[Start of Attachment]

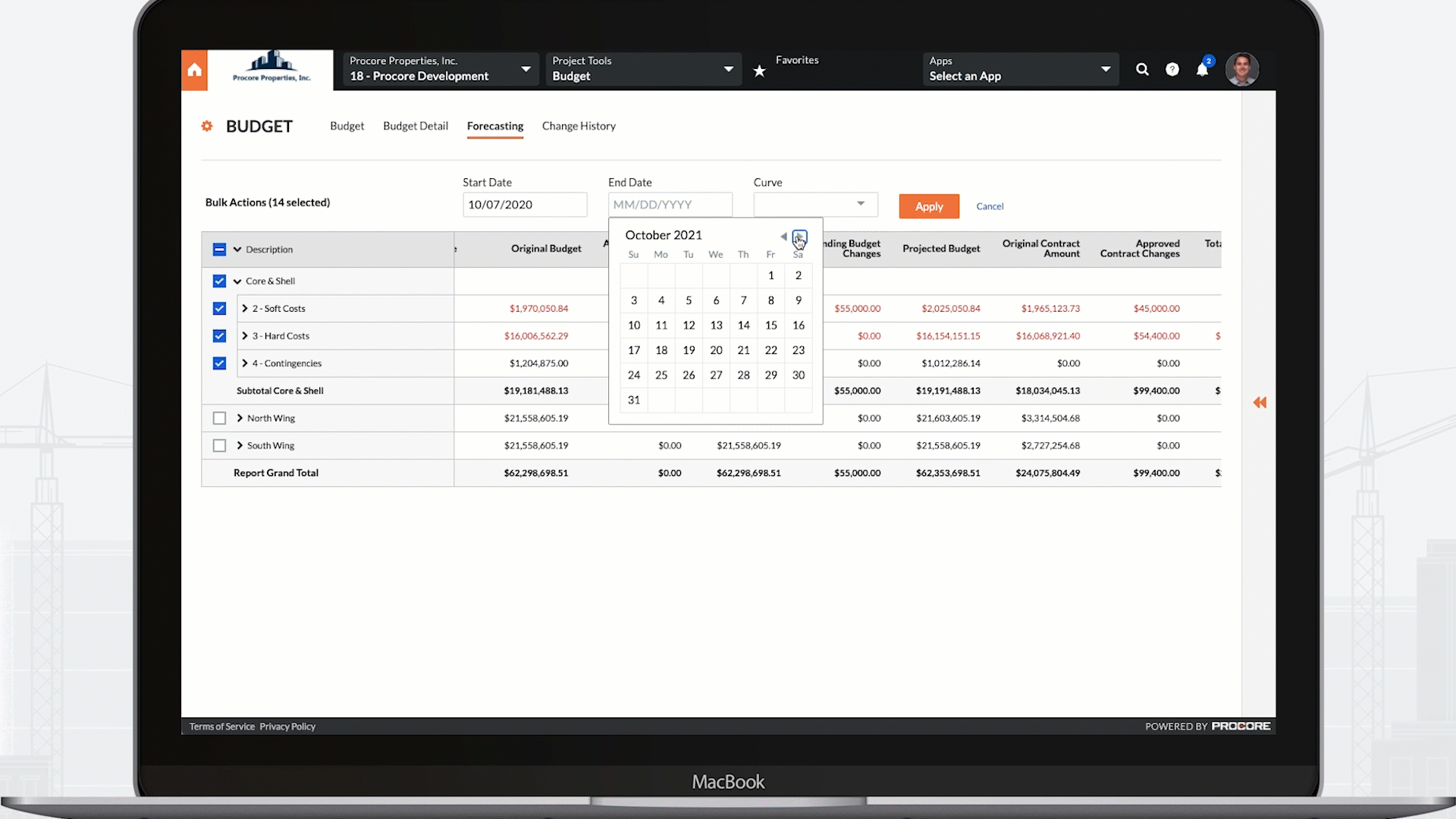1456x819 pixels.
Task: Select October 15 in the calendar
Action: [770, 325]
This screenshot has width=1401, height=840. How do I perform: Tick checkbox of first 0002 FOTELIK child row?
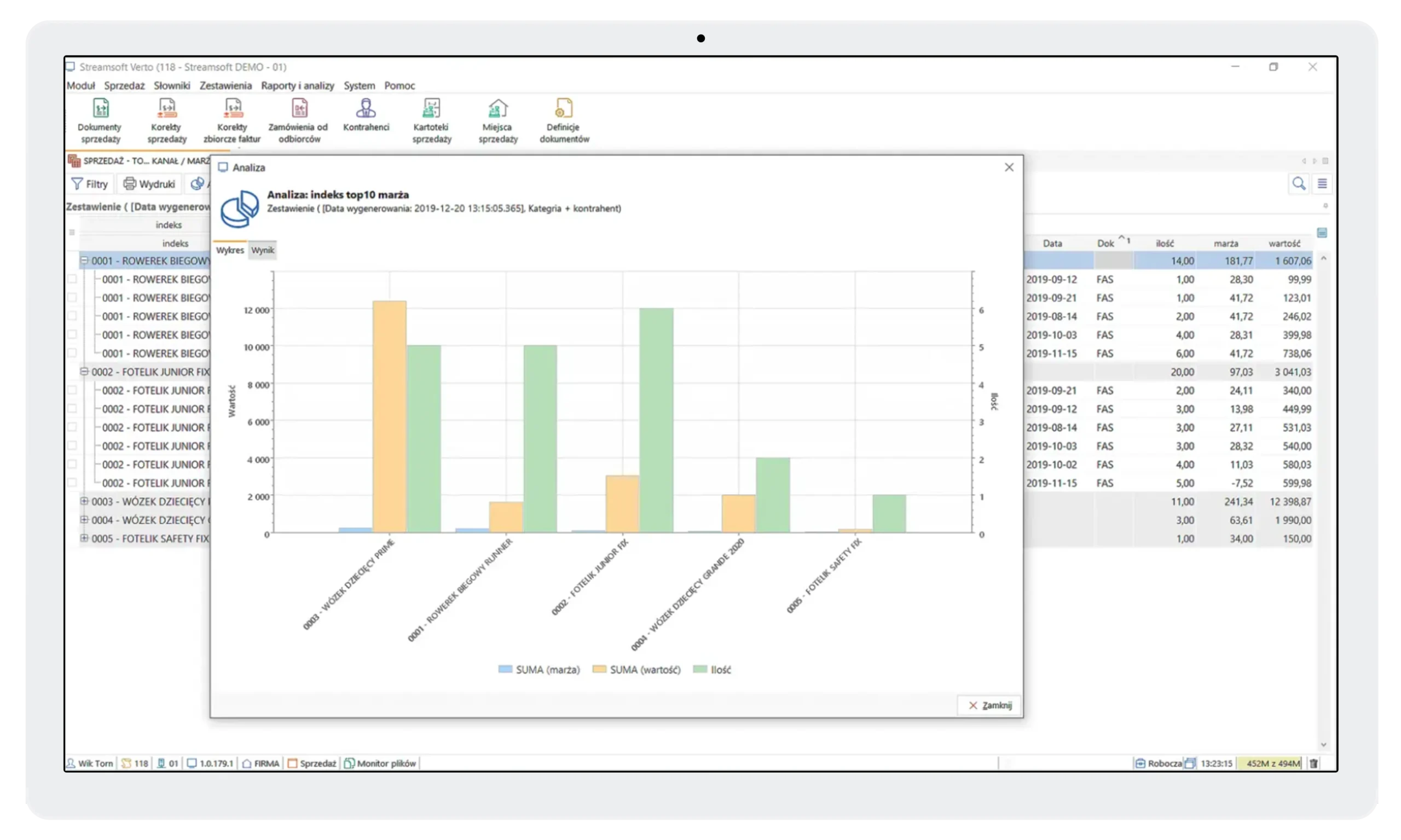point(72,390)
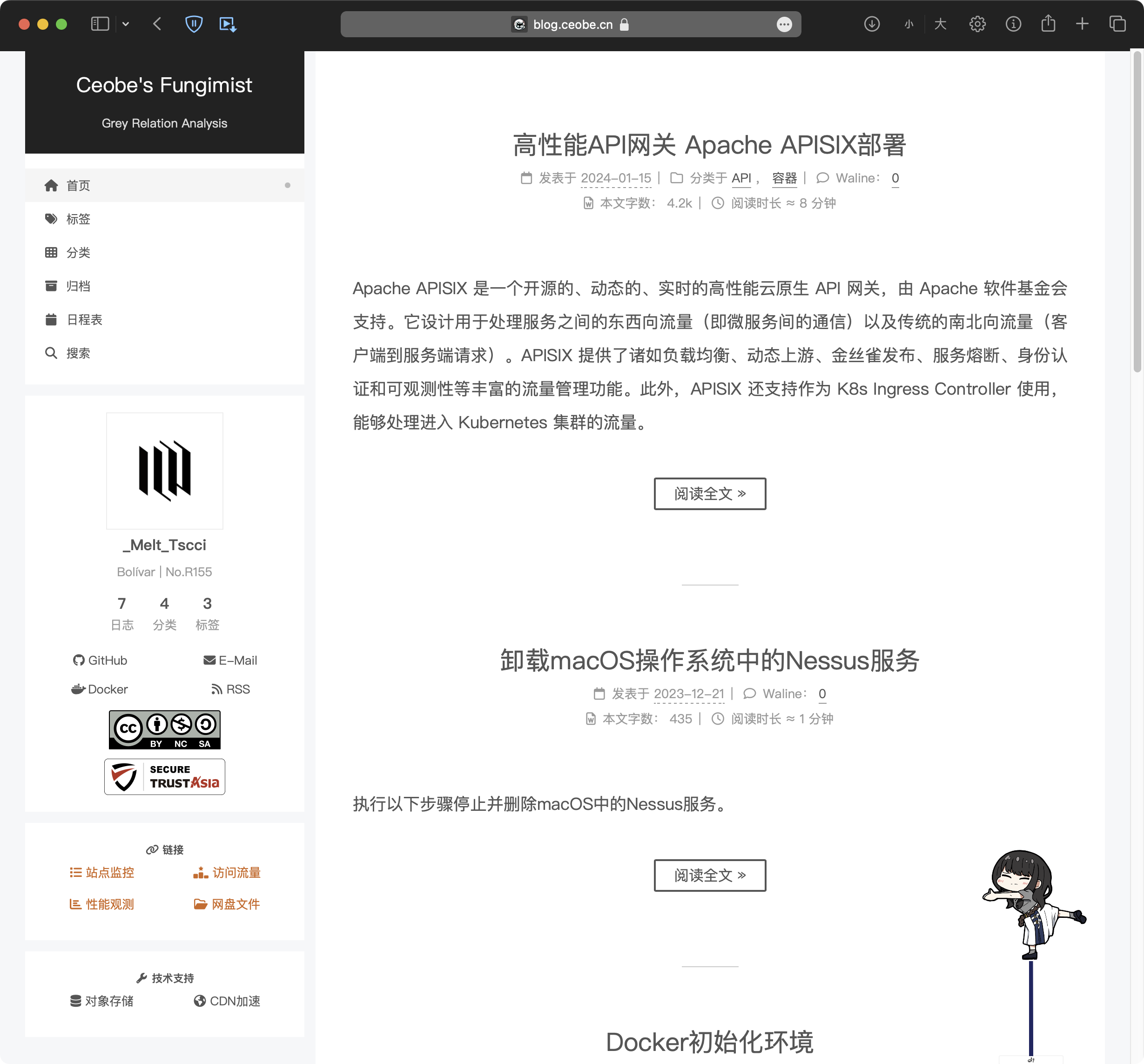The width and height of the screenshot is (1144, 1064).
Task: Click the GitHub icon in the profile card
Action: pos(79,660)
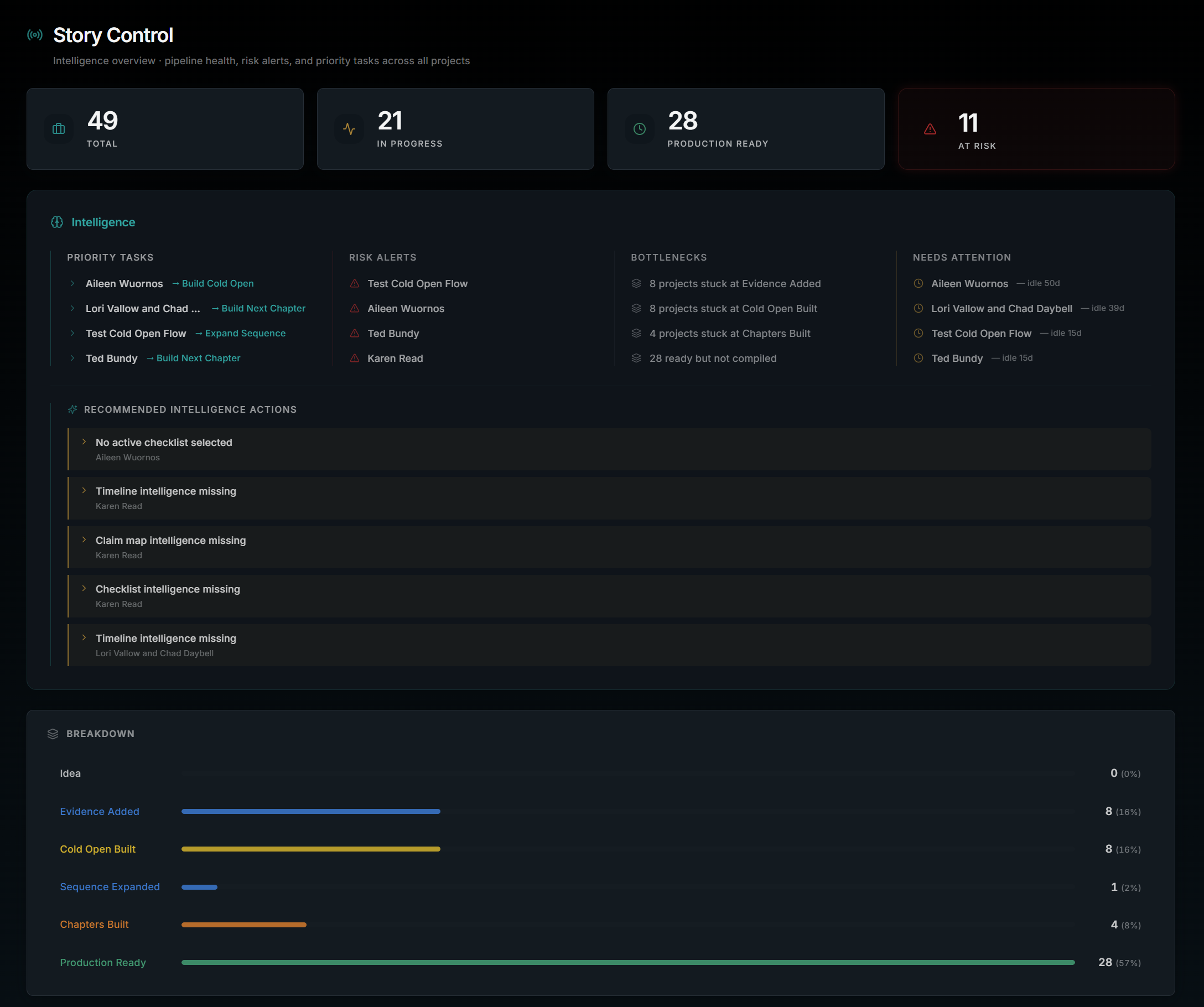Select 8 projects stuck at Evidence Added bottleneck
Viewport: 1204px width, 1007px height.
734,284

[End of Attachment]

How to complete this task :: The lines from the one containing "This screenshot has" through the final line of the data are to be repeated exactly, with both ends included and all pictures left out.

Written answer ::
This screenshot has width=1401, height=840. How do I perform: Tick checkbox of first 0002 FOTELIK child row?
point(72,390)
The width and height of the screenshot is (1144, 1064).
Task: Click the GitHub icon in the profile card
Action: pos(79,660)
Select 8 projects stuck at Evidence Added bottleneck
Viewport: 1204px width, 1007px height.
734,284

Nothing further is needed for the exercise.